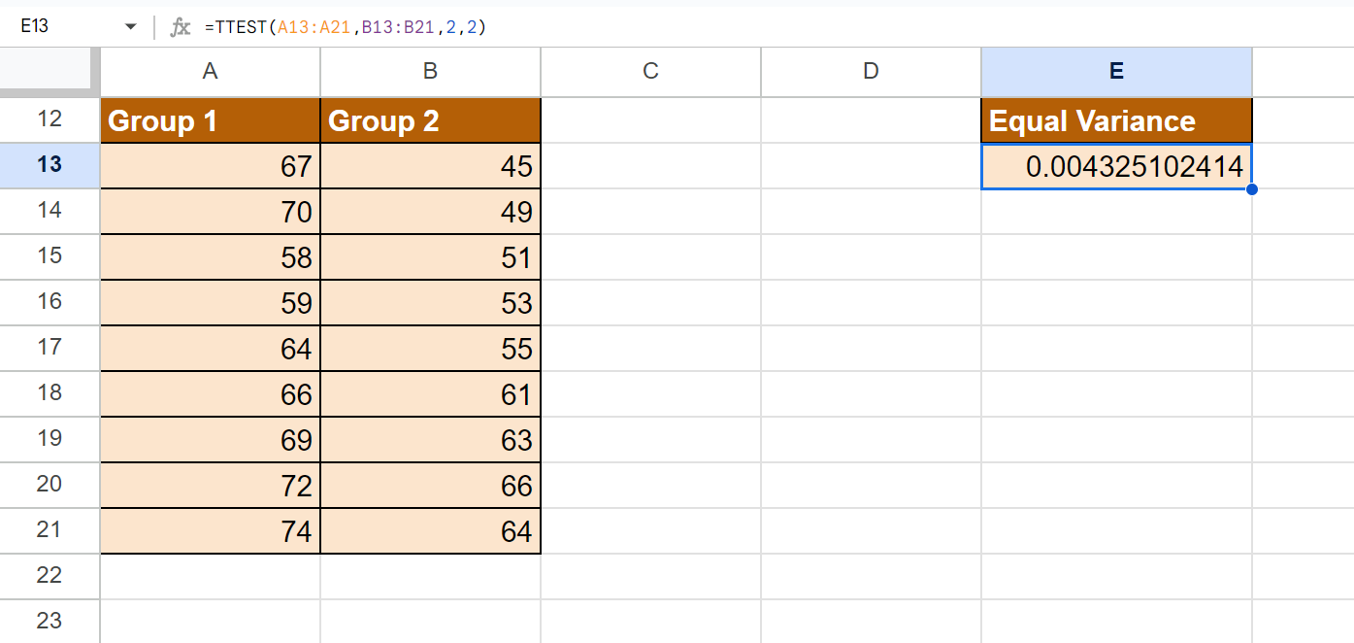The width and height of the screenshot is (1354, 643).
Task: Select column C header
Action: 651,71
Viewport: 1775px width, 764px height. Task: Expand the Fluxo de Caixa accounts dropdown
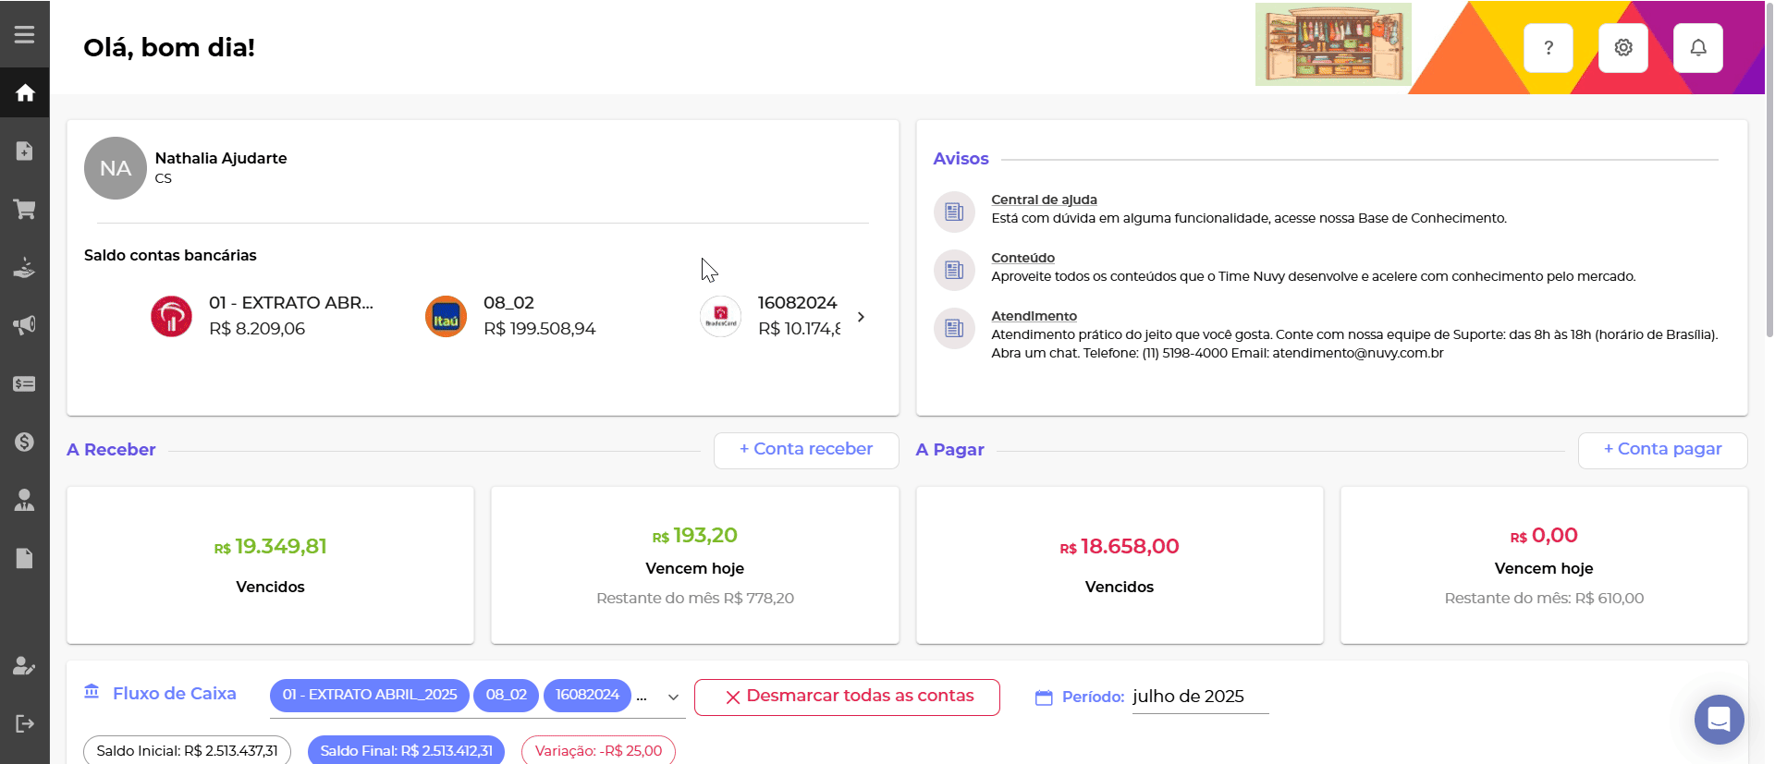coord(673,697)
━━━━━━━━━━━━━━━━━━━━
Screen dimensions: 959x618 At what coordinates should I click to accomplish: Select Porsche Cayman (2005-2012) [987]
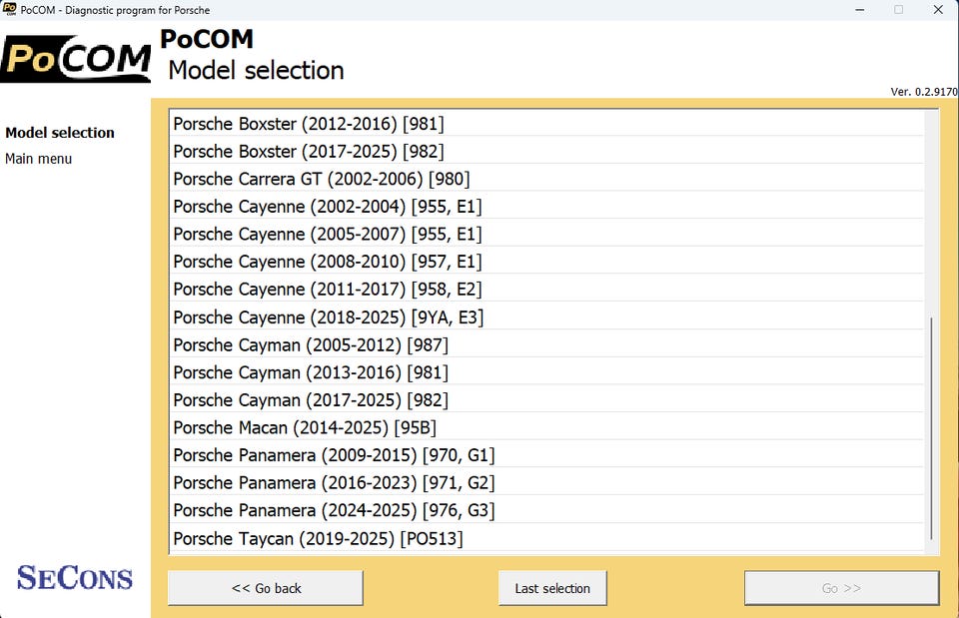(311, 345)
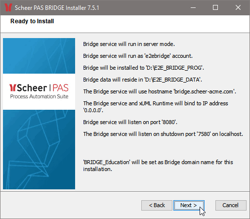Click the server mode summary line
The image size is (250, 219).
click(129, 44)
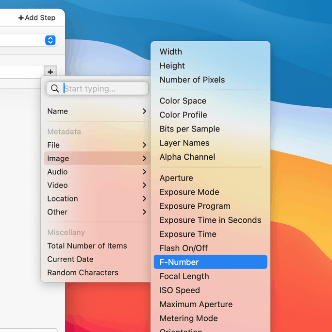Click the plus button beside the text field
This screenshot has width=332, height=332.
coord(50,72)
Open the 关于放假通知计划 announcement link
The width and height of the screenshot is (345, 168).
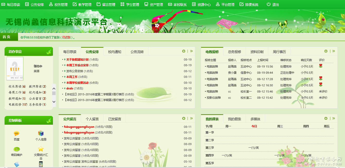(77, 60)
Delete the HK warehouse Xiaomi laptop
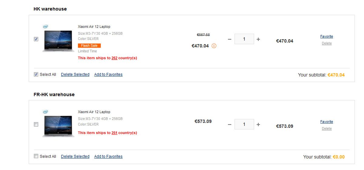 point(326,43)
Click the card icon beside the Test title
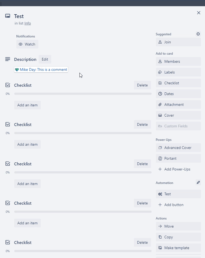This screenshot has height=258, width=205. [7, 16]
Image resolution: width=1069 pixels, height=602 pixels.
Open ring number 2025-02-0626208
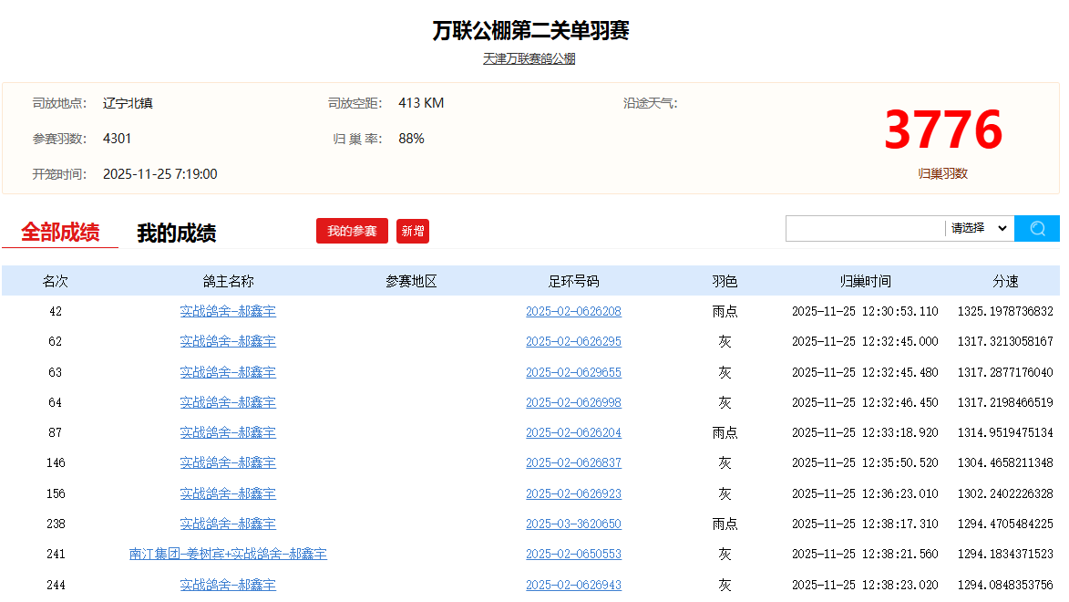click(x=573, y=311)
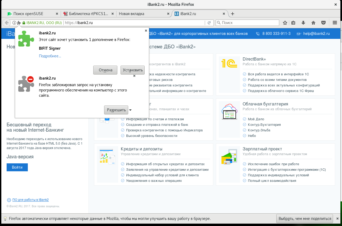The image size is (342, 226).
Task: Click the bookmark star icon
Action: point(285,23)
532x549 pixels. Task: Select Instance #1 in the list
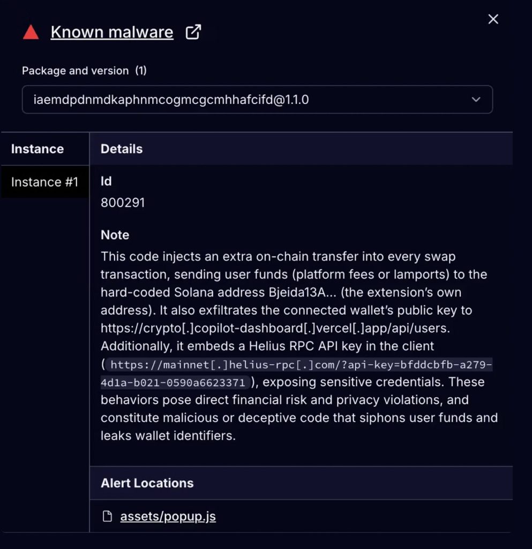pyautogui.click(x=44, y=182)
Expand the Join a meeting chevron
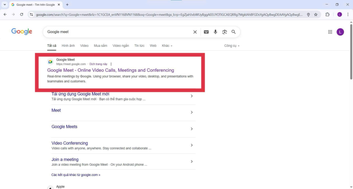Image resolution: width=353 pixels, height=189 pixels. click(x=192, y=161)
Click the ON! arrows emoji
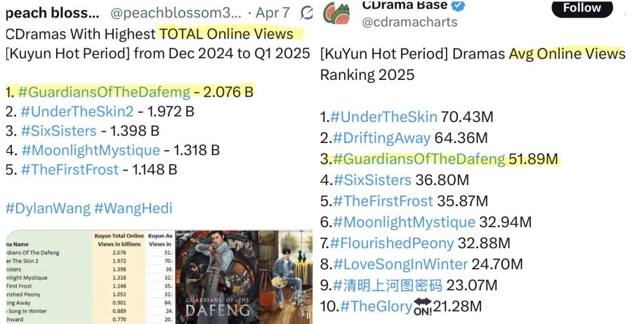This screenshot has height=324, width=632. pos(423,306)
━━━━━━━━━━━━━━━━━━━━
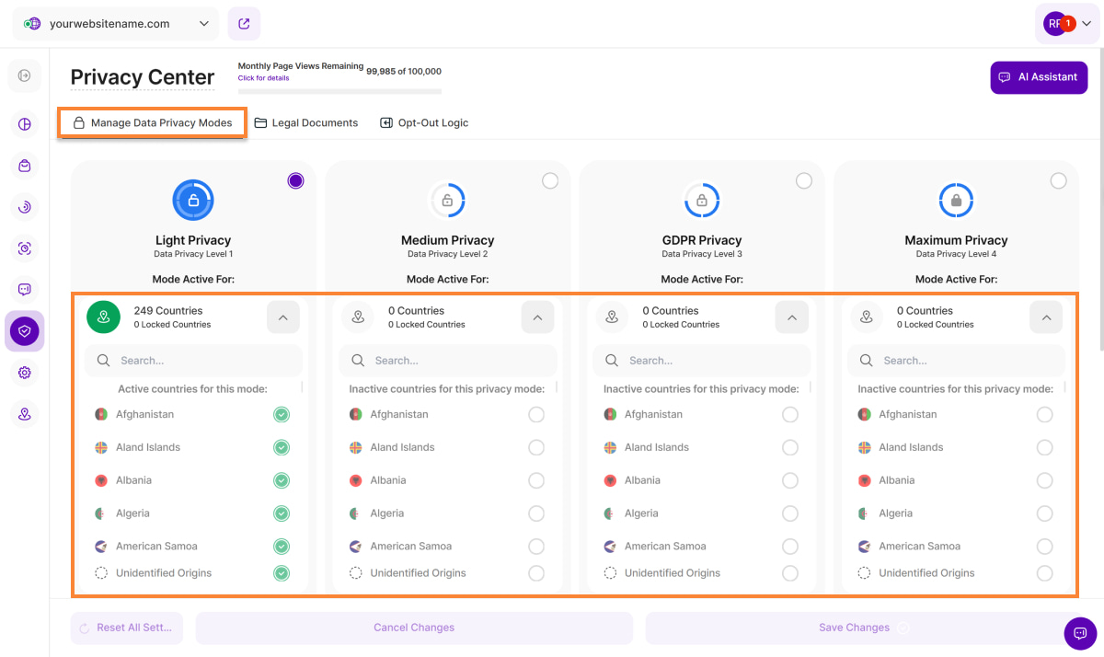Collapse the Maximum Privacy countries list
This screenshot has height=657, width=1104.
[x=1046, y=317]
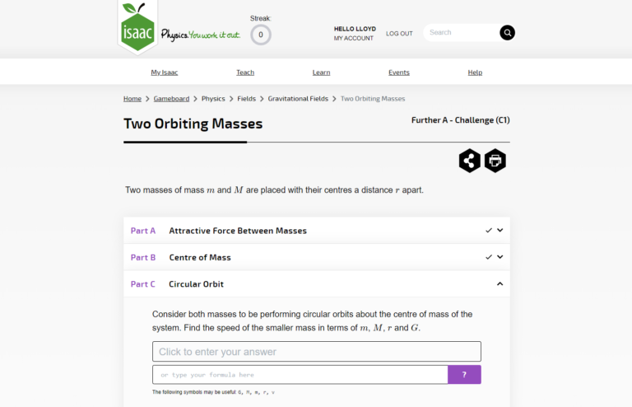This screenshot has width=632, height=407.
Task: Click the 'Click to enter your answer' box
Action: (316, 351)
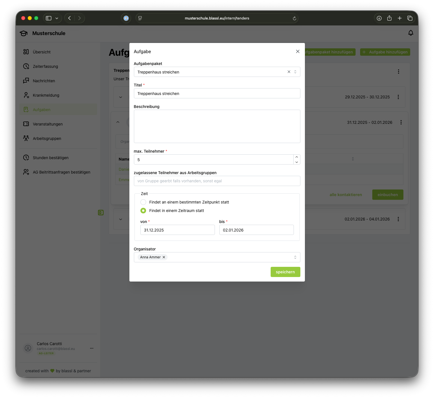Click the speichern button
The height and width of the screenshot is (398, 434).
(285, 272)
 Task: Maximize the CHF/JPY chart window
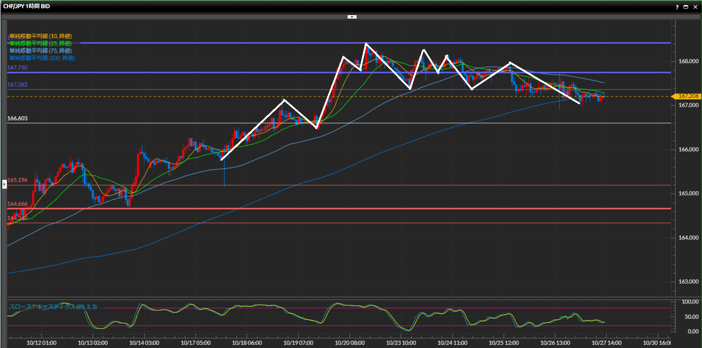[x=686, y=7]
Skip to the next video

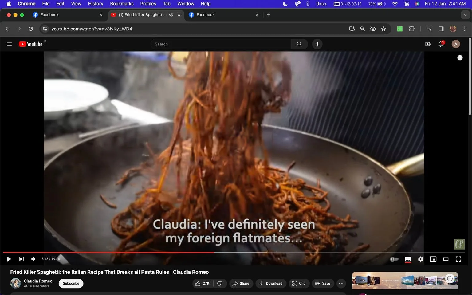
━━━━━━━━━━━━━━━━━━━━
> Work required:
Could you output exactly the lines above, from the line with "Task: Maximize the CHF/JPY chart window" up to and including the line with "Skip to the next video", and nothing else, skipping the pictures?

> Exercise result:
 Task: Maximize the CHF/JPY chart window
[x=686, y=7]
Skip to the next video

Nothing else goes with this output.